Algonquin Power & Utilities (TSX:AQN) was one of the worst-performing TSX stocks in November. Falling 34% for the month, it vastly underperformed compared to the TSX Composite Index. In the month of November, Canadian stocks as a whole eked out a 4.3% gain, which compared to Algonquin’s severe loss, looks like a huge rally. In this article, I will explore why Algonquin fell so much in November and whether its stock is a buy today.
Why Algonquin plummeted 34% in November
The main reason why Algonquin stock plummeted 34% in November is because it put out a bad earnings release that failed to live up to analyst expectations. In the third quarter, AQN delivered:
- $666 million in revenue, up 26%.
- $102 million in operating cash flows, down 41%.
- $73.5 million in adjusted net income (i.e., net income of a potential new owner by adjusting for debt interest, compensation, personal, and other expenses), down 25%.
- -$192.5 million in GAAP net income (i.e., net income going by standard accounting rules), down from a positive figure.
It was a pretty mixed release. There were some good points, like the revenue growth, but on the whole, Algonquin didn’t deliver the results investors were expecting. So, it’s not surprising that it sold off after the release came out.
How it stacks up today
It’s one thing to note that a stock has done poorly in the past, but quite another to say that it will continue to do poorly. It’s quite common for companies to turn around after bad news, maybe Algonquin is one such stock.
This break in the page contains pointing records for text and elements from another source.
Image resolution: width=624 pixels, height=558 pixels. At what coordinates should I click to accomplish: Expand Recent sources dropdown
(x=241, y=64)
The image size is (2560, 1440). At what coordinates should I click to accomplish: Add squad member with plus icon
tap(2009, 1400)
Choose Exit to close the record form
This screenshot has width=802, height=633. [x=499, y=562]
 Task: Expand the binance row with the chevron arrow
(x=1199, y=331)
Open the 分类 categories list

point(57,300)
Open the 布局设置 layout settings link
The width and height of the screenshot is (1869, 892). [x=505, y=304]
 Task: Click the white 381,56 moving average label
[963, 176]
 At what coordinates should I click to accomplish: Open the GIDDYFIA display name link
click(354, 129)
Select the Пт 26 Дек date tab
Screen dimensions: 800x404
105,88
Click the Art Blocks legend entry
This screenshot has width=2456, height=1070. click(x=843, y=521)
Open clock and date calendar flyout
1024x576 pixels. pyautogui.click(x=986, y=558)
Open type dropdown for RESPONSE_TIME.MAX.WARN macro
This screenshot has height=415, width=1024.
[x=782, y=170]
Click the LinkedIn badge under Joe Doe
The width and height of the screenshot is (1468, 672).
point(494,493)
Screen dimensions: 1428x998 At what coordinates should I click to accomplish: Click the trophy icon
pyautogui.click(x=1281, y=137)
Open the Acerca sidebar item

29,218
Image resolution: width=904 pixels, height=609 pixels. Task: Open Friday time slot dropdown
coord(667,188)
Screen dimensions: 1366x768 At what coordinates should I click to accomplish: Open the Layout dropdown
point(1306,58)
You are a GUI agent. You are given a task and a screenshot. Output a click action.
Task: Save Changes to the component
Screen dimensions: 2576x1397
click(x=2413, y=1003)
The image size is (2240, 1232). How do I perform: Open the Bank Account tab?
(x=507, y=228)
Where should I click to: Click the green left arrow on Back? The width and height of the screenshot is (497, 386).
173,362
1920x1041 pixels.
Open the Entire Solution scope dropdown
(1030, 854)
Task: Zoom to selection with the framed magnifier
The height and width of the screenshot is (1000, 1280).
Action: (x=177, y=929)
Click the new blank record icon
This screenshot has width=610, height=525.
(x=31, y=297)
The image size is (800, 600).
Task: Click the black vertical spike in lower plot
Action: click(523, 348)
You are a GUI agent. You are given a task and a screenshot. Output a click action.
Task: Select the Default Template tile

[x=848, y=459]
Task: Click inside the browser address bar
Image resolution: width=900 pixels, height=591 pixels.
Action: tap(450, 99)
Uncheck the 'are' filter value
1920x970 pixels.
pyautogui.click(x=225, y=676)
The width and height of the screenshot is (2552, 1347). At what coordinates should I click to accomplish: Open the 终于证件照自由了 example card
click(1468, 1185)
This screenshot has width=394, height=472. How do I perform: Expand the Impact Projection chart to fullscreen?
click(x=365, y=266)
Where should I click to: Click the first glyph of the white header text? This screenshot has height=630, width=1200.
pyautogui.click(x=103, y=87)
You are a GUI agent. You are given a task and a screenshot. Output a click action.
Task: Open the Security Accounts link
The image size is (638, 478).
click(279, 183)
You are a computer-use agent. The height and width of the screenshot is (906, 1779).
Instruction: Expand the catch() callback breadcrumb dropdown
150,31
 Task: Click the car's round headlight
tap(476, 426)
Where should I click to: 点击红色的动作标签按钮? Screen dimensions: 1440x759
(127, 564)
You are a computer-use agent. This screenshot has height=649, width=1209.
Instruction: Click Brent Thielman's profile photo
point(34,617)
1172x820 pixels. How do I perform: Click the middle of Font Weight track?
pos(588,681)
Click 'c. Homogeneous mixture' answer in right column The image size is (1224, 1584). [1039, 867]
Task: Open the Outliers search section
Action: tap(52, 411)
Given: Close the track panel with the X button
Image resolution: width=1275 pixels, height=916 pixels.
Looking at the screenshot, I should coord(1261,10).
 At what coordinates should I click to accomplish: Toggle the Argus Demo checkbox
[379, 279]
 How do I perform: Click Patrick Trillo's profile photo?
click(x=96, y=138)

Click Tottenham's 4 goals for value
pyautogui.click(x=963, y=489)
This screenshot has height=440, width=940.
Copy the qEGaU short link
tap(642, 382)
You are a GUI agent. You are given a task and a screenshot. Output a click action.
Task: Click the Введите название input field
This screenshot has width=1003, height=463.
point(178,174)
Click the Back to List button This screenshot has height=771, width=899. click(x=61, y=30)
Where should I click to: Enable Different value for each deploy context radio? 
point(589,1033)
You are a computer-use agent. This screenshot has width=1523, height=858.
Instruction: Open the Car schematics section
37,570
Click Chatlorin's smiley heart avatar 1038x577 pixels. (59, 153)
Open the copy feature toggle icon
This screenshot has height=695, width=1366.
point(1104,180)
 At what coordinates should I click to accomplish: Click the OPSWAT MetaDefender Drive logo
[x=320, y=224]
We know that high interest rates are part of the reason why Algonquin struggled in the third quarter. As a utility, it borrows a lot of money to keep power generation going, and its interest expense increased, partially due to higher borrowing costs, after the Bank of Canada repeatedly raised interest rates this year. In Q3, AQN’s interest expenses increased by $23 million. That was a big part of why its earnings went down. The company’s earnings will be fairly low for as long as interest rates are high, but on the flip side, if interest rates come down in the future, then AQN’s earnings will probably go up.
Is it a buy?
Having looked at all the factors behind Algonquin’s stock sell-off, it’s time to answer the all-important question:
Is it a buy?
As someone who was intrigued by Algonquin in the past, I can’t deny that the recent earnings release was bad. It was the worst seen from the company in a long time. However, the company’s positive operating cash flows suggest that maybe the large net loss was somewhat deceptive, perhaps mainly attributable to non-cash factors. I’m not rushing out to buy AQN right now, but I’m not discouraging others from doing so either. I wouldn’t fault someone for desiring the stock’s 9.6% dividend yield.
One thing is for certain: the recent sell-off has made AQN much cheaper than it used to be. At today’s prices, Algonquin trades at book value (assets minus liabilities). In other words, when you buy it, you’re paying for exactly the value of its assets, net of debt, with no premium. That suggests a very cheap valuation, so maybe Algonquin is worth a look.